In return for salary cap he created unrestricted free agency for players

Image: Gene Upshaw and Paul TagliabueAFP/Getty Images
Gene Upshaw talks with Paul Tagliabue during a hearing on the Clean Sports Act and the Professional Sports Integrity and Accountability Act in Washington, DC, on September 28, 2005.

So he gave in on a salary cap after the 1987 strike and more recently, gave up trying to secure guaranteed contracts, because he knew that unlike baseball and basketball, the sheer number of bodies needed to fill out a 53-man roster made the economics daunting. And he gave a few percentage points of the players’ revenues back to help new stadiums.
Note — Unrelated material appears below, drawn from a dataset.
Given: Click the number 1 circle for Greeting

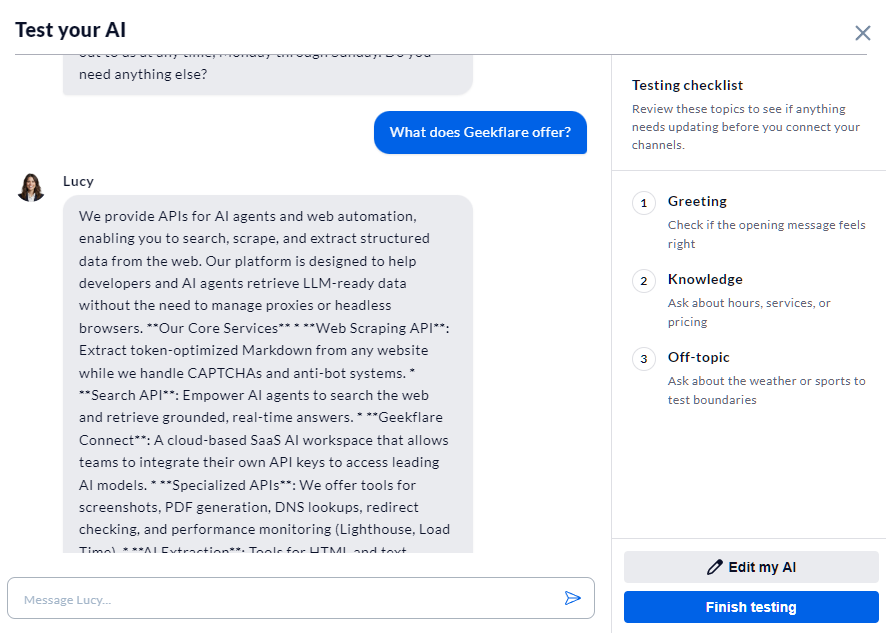Looking at the screenshot, I should [x=644, y=203].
But Upshaw got unrestricted free agency in return, and the crazy dollars that flowed to the players as a result. If he left his successor plenty of weighty issues still to resolve, there’s no arguing that he also left the union much stronger and a whole lot richer than he found it. What might be hardest to replace is Upshaw’s style. He could be low-key to a fault.

In the middle of the bitter 1987 strike, the players convened a much-hyped union meeting at a hotel near O’Hare Airport in Chicago to coincide with a Monday night telecast of a game being played the same evening in New York between the replacement players of the 49ers and the Giants. The game on the field was a joke, and the constant smirking between coaches Bill Walsh and Bill Parcells confirmed it.
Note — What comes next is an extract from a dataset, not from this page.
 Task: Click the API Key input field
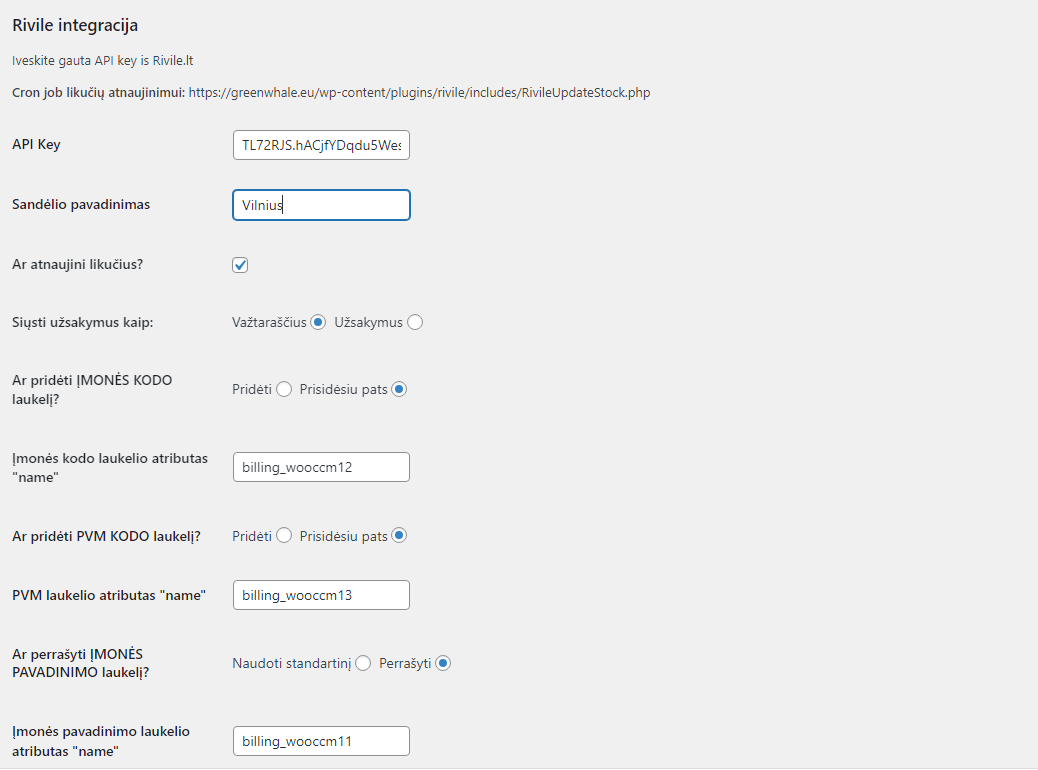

Back at the hotel, a few of the teams’ players representatives were crowing to scattered TV news crews about how lousy the product looked. At one point, reporters rushed outside as a limo pulled up, expecting to see Upshaw climb out. Instead, a few striking Chicago Bears’ players emerged, one loudly predicting into a cell phone — the size of a boom-box back then — that ownership would crack any day now.

Upshaw knew better.

He knew how much hard, humbling work was ahead trying to hold the union together and keeping the management hawks from feasting on the pieces. And he was right. The players’ solidarity cracked a few weeks later, with the defection of Lawrence Taylor and then a few Dallas Cowboys, and Upshaw eventually took a big hit for accepting a contract with a salary cap.

What we should have known was that he was already at work on a plan to hit back.
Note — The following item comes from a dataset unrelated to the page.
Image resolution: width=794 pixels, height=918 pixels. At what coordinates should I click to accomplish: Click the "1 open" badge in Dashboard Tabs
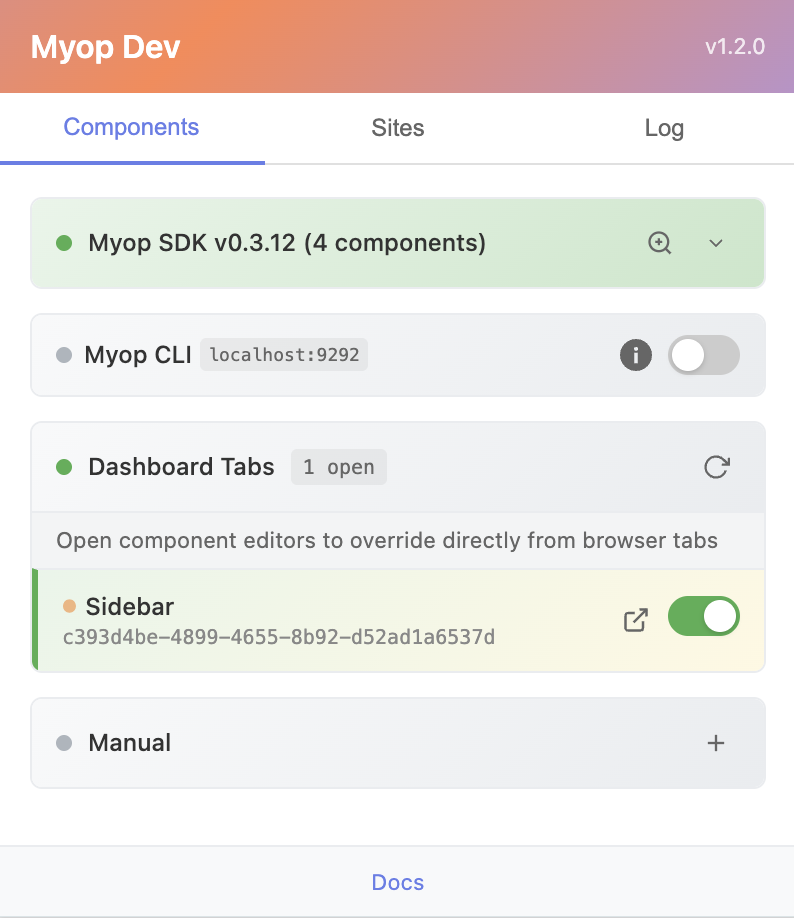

In the next half-dozen years, the union would file antitrust legislation and then, in a shifty, but very effective legal maneuver, decertify itself. When a court finally awarded the players free agency, Upshaw re-certified the union and was strong enough to sit down with Tagliabue as the bargaining partner he’d always planned to be.

Like Millen, few of us ever figured out how Upshaw usually got his way. But he left behind a few clues. On the night of that union meeting in 1987, while that pack of reporters rushed out to the front entrance every time a limo pulled up, Upshaw waited until the commotion died down, then slipped in the back entrance at 9 p.m. and quietly went right to work.